Article - Nana Grizol’s sentimental affair

Sophomore album from Athens six-piece is chicken soup for the punk soul

Two album titles get tossed around when the singer/guitarist and founding member of Athens’ folk-punk six-piece Nana Grizol talks about records that have resonated with him over the years: the Kinks’ The Village Green Preservation Society and X’s Los Angeles. Although they are wholly divergent albums, both have left a mark on Theo Hilton’s stylistic musical chops. Those influences are heard throughout Nana Grizol’s sophomore full-length, Ruth (Orange Twin).

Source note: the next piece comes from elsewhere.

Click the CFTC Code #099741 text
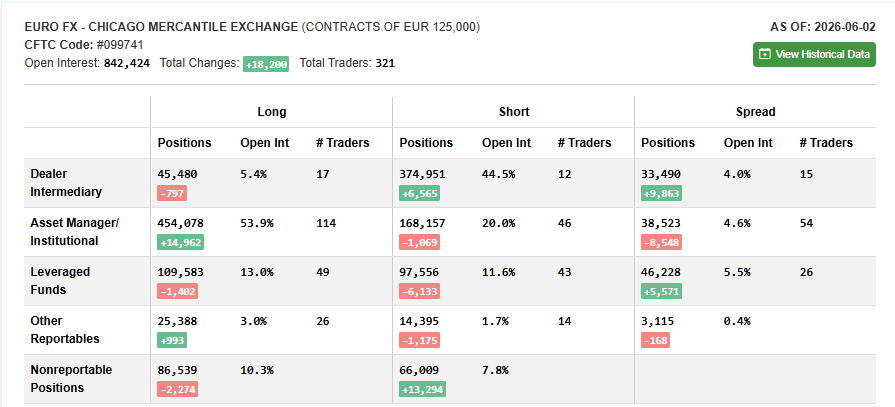The image size is (895, 407). point(84,45)
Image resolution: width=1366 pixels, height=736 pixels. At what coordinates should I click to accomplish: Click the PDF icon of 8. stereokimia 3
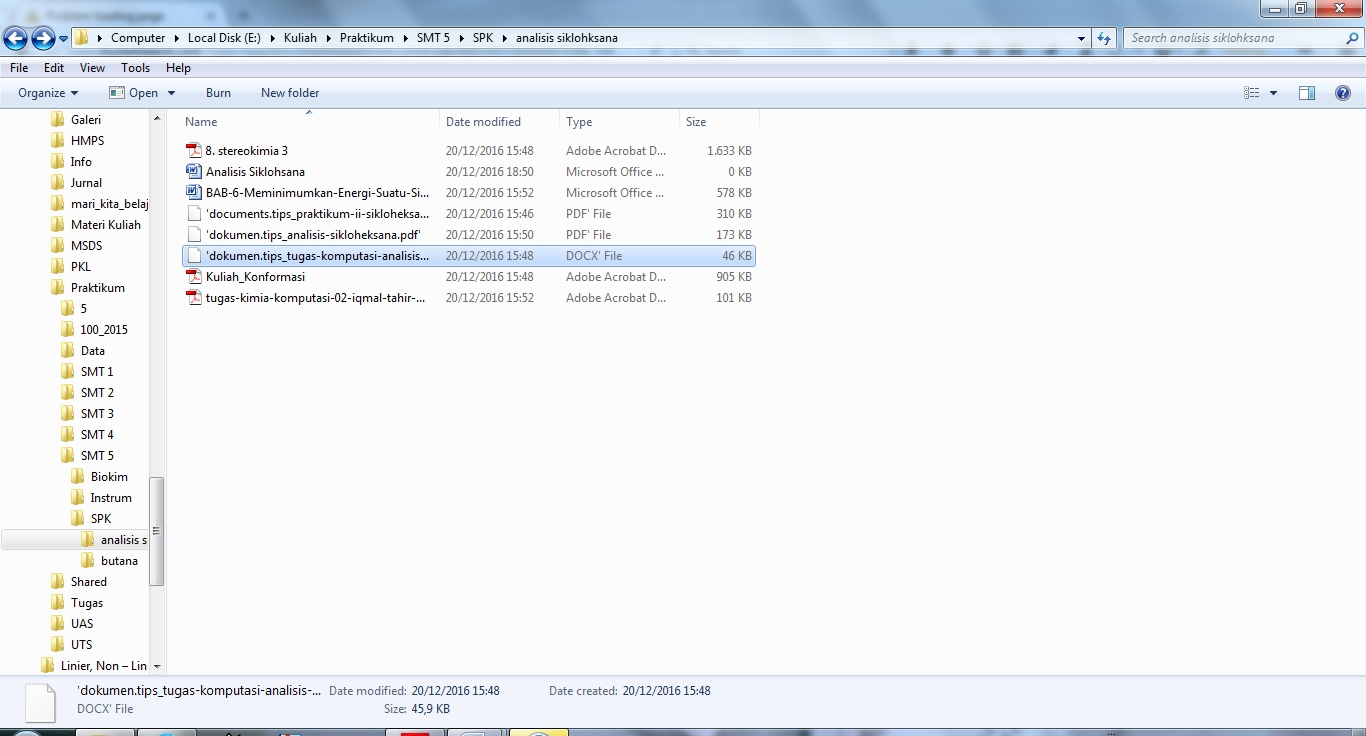click(194, 151)
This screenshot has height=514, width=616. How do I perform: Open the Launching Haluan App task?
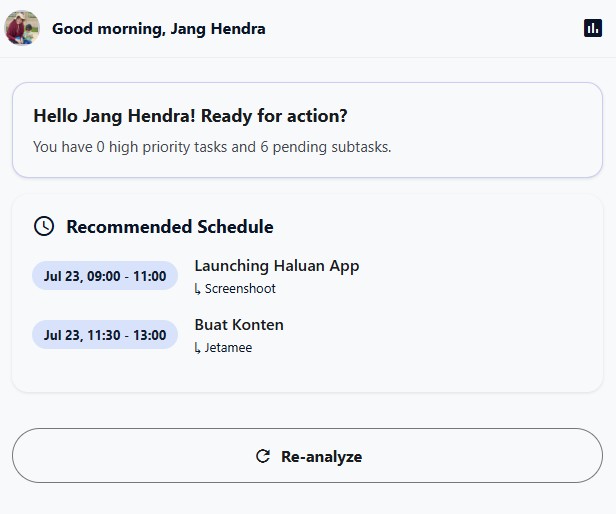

“I found my dad’s copy of Los Angeles when I was 14 and it was amazing,” Hilton recalls. “Their songs and lyrics were so powerful but never self-conscious. The first time I heard it, I thought, ‘X fucking rules!’”

That sense of excitement shines in his own songwriting, in the sparkling horns heard throughout such songs as “Galaxies” and “Alice and Gertrude.” Other numbers, including “Cynicism” and “Blackbox,” take on a more sentimental approach with strident, punk singing and shouting that ebbs on sappiness. It’s undeniably self-conscious. “I write songs that are self-help literature for myself,” he laughs.

For Hilton, the album’s title means the opposite of the word ruthless. “I think of it as compassion for the misery of others, as well as an awareness of one’s own faults,” he says.

Ruth is more cohesive than the ramshackle 2008 debut, Love It, Love It, which was primarily written as a solo record. Since then, a consistent group lineup has solidified around Matte Cathcart (drums), Laura Carter of Elf Power, Neutral Milk Hotel et. al (drums, trumpet), Patrick Jennings (Wurlitzer, guitar, trumpet), Robbie Cucchiaro (Euphonium) and Jared Gandy (bass). Their growth culminates in the arrangements of such songs as “For Things That Haven’t Come Yet” and “Sands,” where the creative impulses of several musicians shape the sound but Hilton remains at the center of it all.

Like the music that resonates with him, Hilton’s songs have started reaching their own audience. “I write songs that apply specifically to my life, but sometimes people tell me that my songs apply to their lives,” he says. “It’s cool to know that something I wrote can be used by someone else in a positive way when thinking about their own situations.”